▼

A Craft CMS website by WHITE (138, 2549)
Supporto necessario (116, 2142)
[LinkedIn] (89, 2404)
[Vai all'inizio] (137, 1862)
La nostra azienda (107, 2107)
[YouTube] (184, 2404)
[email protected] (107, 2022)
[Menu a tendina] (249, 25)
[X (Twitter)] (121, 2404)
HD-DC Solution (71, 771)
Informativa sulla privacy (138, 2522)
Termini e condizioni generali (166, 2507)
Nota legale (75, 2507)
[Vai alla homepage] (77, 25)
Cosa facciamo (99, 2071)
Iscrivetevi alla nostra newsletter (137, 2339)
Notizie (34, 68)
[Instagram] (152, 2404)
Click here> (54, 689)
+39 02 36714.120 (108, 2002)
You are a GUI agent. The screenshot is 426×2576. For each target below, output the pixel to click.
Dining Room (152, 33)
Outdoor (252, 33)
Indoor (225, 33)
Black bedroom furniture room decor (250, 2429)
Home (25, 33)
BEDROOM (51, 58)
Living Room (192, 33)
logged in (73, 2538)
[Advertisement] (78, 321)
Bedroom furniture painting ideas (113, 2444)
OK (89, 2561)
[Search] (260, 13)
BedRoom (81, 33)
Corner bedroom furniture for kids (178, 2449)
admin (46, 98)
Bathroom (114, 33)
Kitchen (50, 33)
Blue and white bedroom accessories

▲
▼

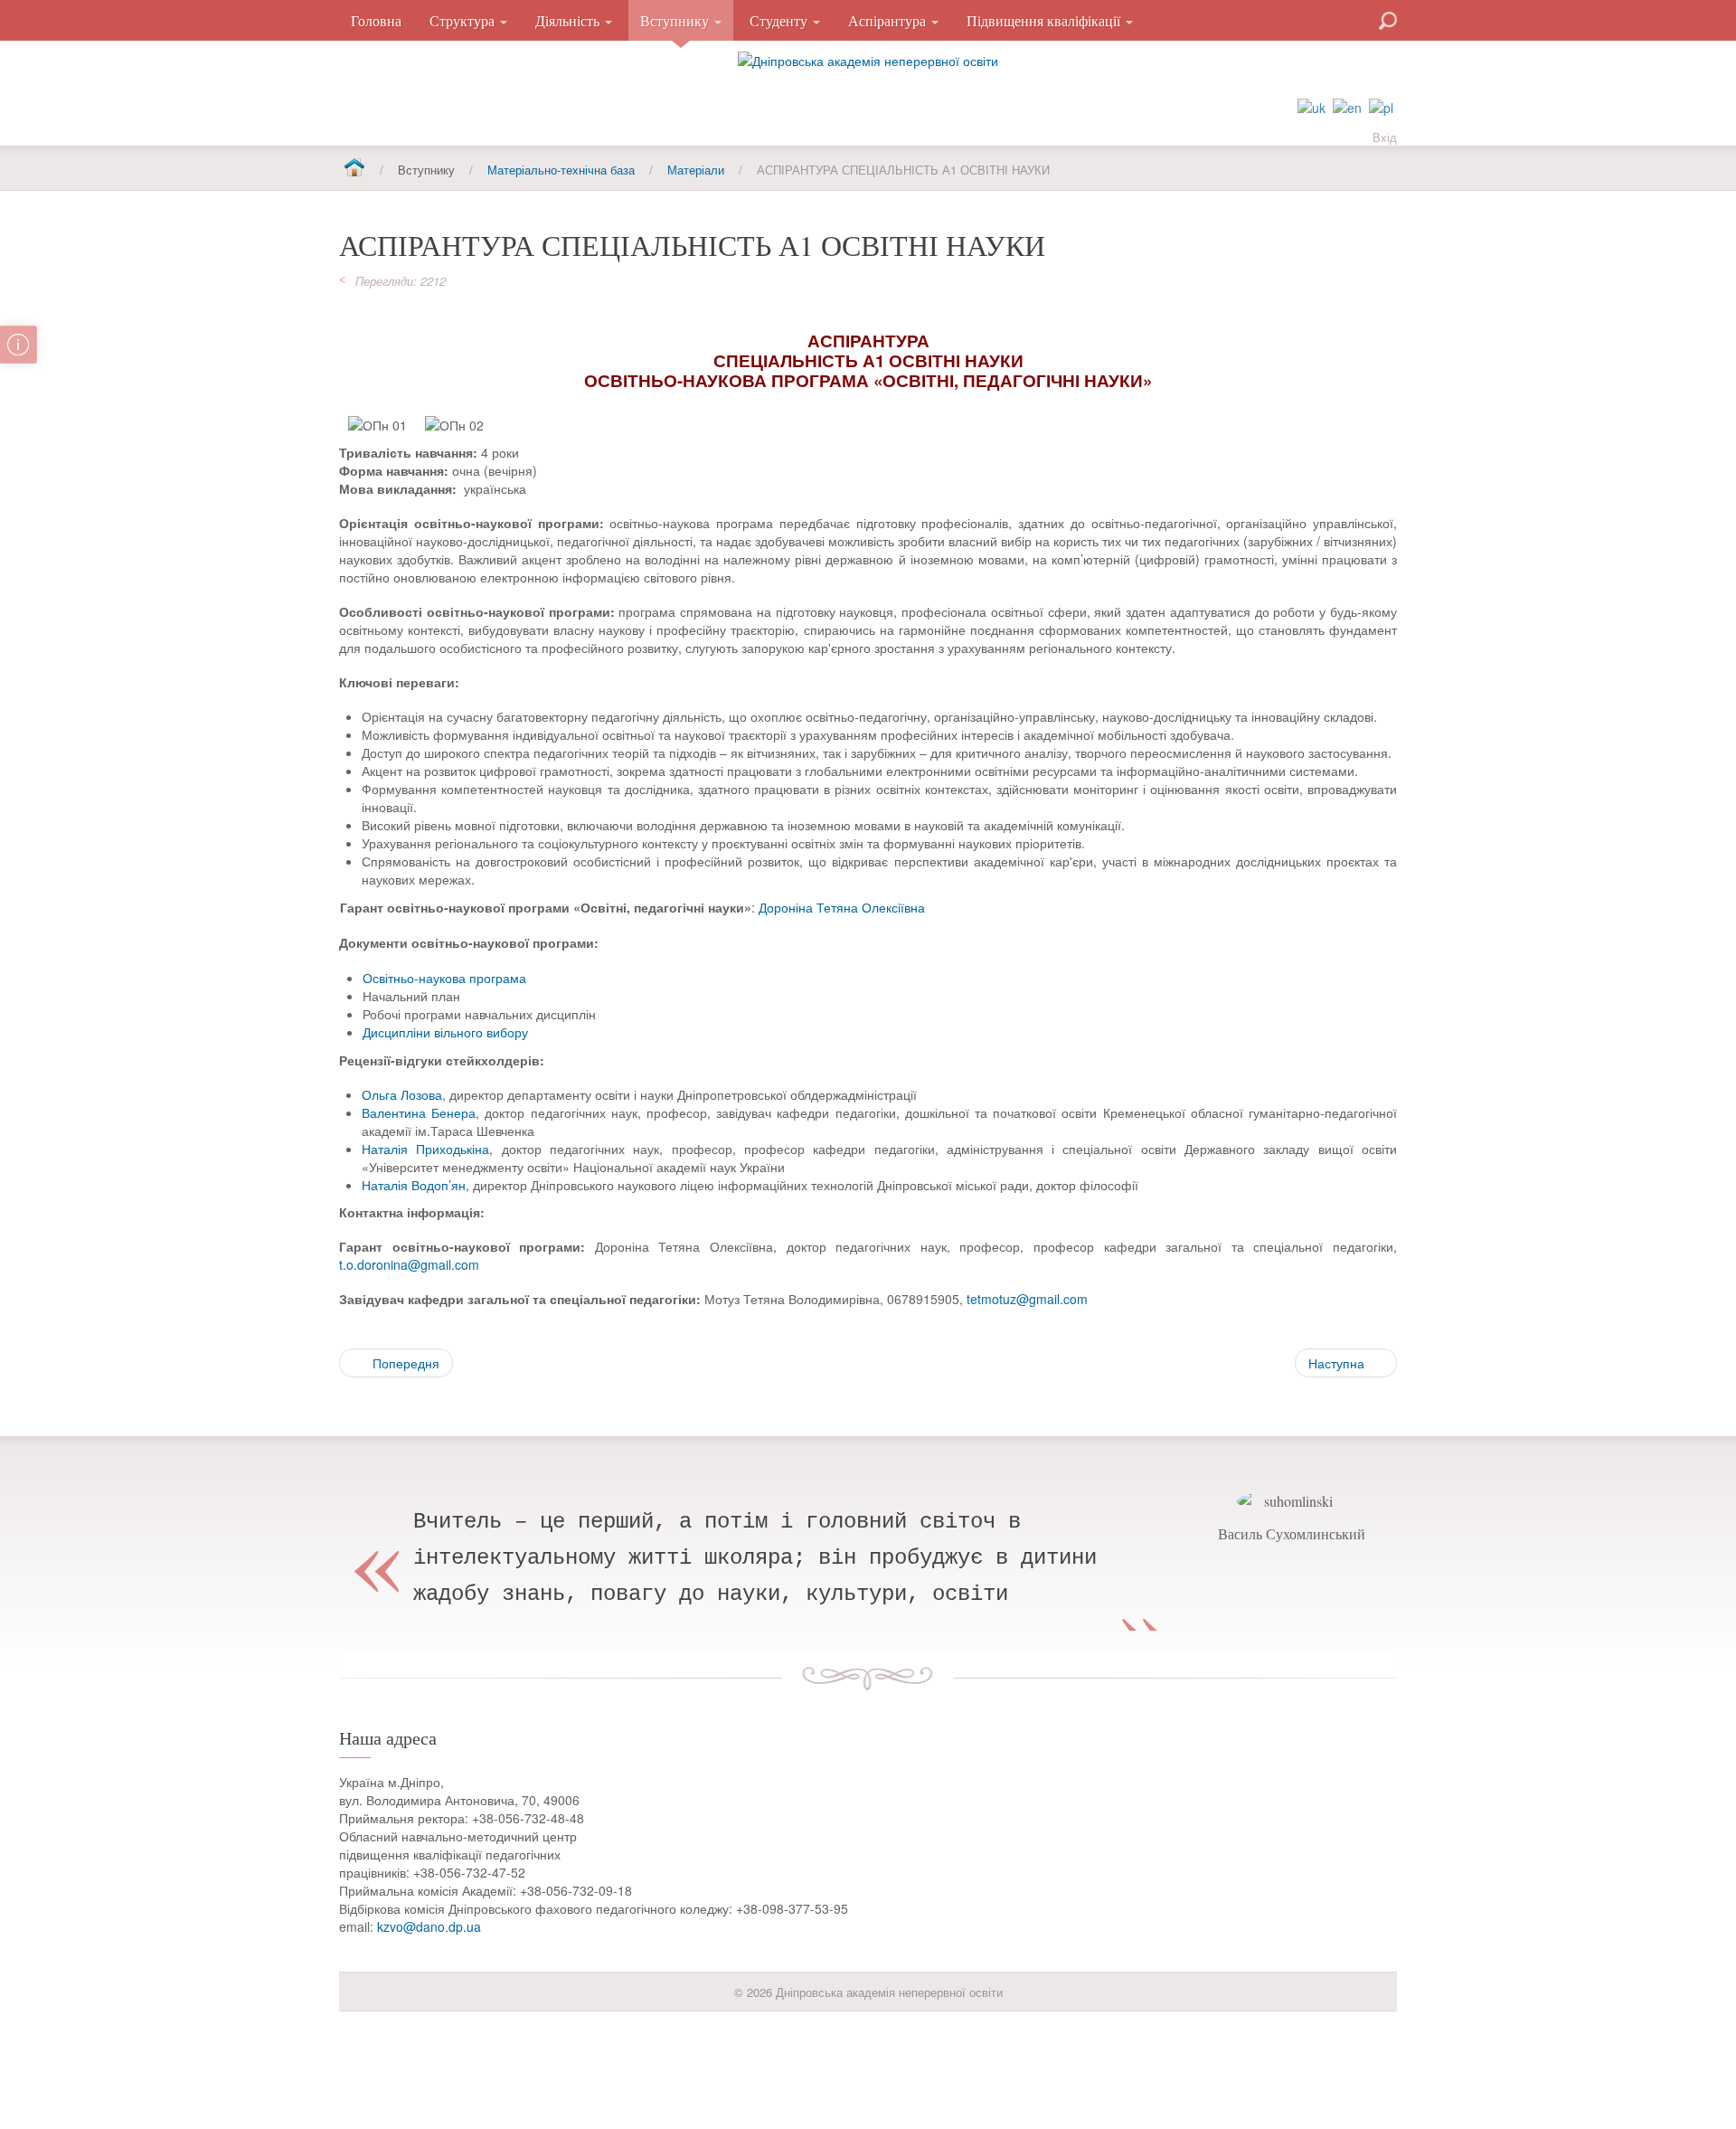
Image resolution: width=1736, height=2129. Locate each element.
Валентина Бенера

▲
▼

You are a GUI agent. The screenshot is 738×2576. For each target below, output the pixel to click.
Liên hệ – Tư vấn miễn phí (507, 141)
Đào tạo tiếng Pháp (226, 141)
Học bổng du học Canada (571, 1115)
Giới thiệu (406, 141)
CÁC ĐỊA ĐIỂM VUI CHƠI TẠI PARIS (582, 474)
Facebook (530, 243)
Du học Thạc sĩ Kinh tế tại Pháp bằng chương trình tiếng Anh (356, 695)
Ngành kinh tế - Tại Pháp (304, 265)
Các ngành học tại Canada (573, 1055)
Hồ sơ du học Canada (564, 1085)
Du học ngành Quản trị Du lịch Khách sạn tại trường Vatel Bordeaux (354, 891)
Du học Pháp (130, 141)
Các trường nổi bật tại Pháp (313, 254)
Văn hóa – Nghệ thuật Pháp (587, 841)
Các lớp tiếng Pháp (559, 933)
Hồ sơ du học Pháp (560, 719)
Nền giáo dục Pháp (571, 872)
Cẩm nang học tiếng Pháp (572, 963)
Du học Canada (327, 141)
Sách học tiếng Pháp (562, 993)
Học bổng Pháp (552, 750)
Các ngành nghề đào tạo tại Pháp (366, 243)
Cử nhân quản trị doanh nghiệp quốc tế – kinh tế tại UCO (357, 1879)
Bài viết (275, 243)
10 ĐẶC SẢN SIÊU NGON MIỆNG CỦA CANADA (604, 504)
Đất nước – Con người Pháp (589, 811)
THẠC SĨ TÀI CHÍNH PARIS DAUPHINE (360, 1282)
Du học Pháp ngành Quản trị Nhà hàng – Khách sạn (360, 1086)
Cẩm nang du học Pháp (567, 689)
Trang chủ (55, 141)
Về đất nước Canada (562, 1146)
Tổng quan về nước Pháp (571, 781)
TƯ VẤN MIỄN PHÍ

▲

Transcribe, exactly and without additions, the lines of the records above, beginning with the line that contains "A Craft CMS website by WHITE (138, 2549)" and ending with the line that contains "Notizie (34, 68)", both included.

RESULT ::
A Craft CMS website by WHITE (138, 2549)
Supporto necessario (116, 2142)
[LinkedIn] (89, 2404)
[Vai all'inizio] (137, 1862)
La nostra azienda (107, 2107)
[YouTube] (184, 2404)
[email protected] (107, 2022)
[Menu a tendina] (249, 25)
[X (Twitter)] (121, 2404)
HD-DC Solution (71, 771)
Informativa sulla privacy (138, 2522)
Termini e condizioni generali (166, 2507)
Nota legale (75, 2507)
[Vai alla homepage] (77, 25)
Cosa facciamo (99, 2071)
Iscrivetevi alla nostra newsletter (137, 2339)
Notizie (34, 68)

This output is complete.